Dove's dung (חרייונים; in Septuagint κόπρου περιστερῶν, koprou peristelōn) is named as a commodity (possibly a food) whose price had escalated during a famine in Samaria reported in 2 Kings 6:25, when the city was besieged by the Syrian (Aram-Damascus) armies. The narrative describes how, during the siege of Samaria by Syrian king Ben-Hadad, a quarter of a kab (i.e. about one pint or 600 mL) of 'dove's dung' was sold for five shekels of silver (about 55 grams or nearly two troy ounces). At the same time, a donkey’s head was sold for eighty shekels of silver (nearly one kilogram or two troy pounds).

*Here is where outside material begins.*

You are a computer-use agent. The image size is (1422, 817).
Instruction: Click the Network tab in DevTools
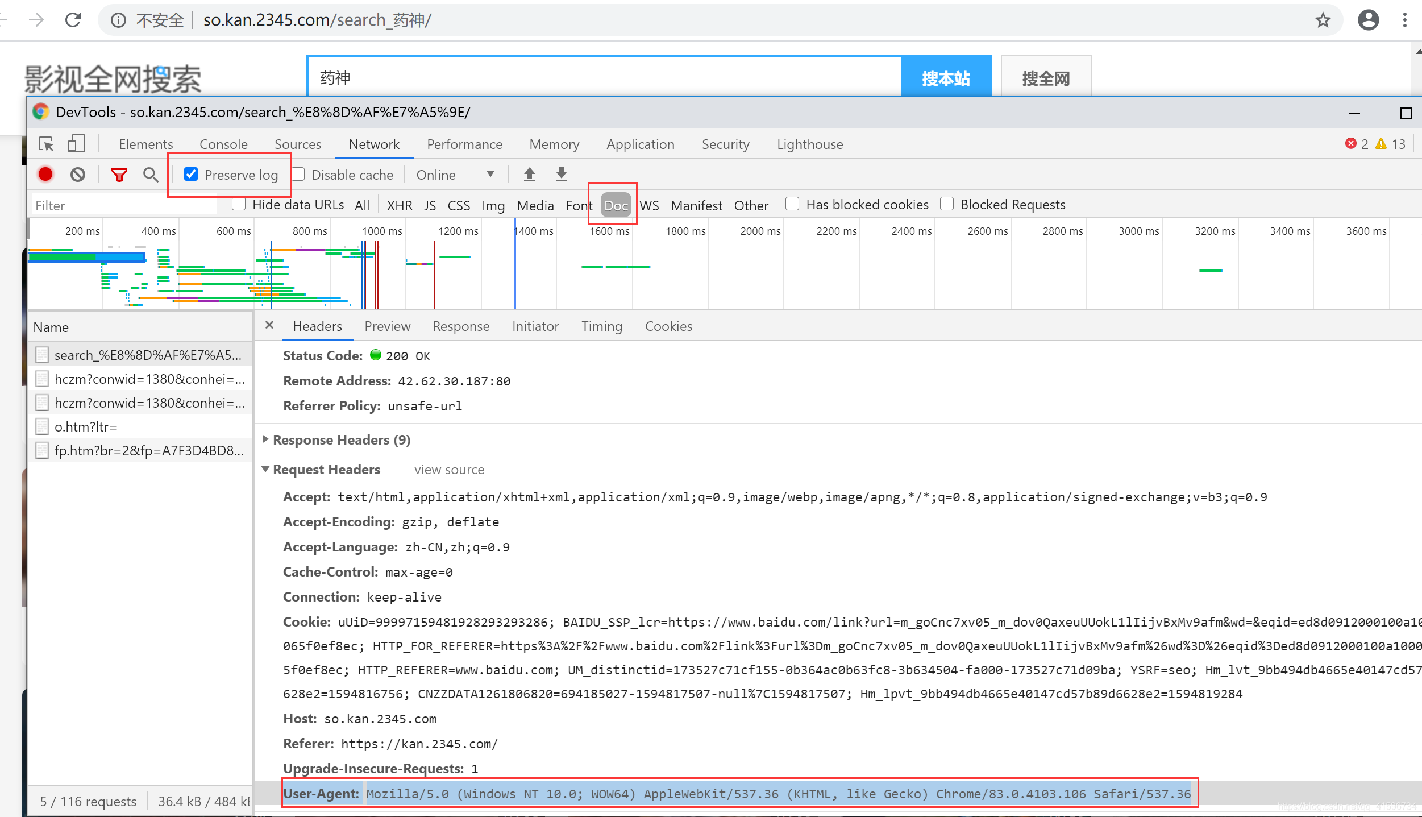point(375,144)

There has been considerable debate about what these words actually refer to. English Bible translations have varied, with the King James Version and the English Standard Version retaining the phrase 'dove's dung', whereas the New International Version reads 'seed pods' and the New Jerusalem Bible 'wild onions'.

The Geneva Bible suggests that the dung was used as a fuel for fire. Jewish historian Josephus suggested that dove's dung could have been used as a salt substitute. An alternative view is that 'dove's dung' was a popular name for some other food, such as falafel.

A third option, followed by the translations of NEB ("locust beans") and NJPS ("carob pods") is based on Akkadian evidence: in a lexical list of plants, ḫalla/ze summāti, "dove's dung," is defined as zēr ašāgi = ḫarūbu, "the seed of the (false) carob."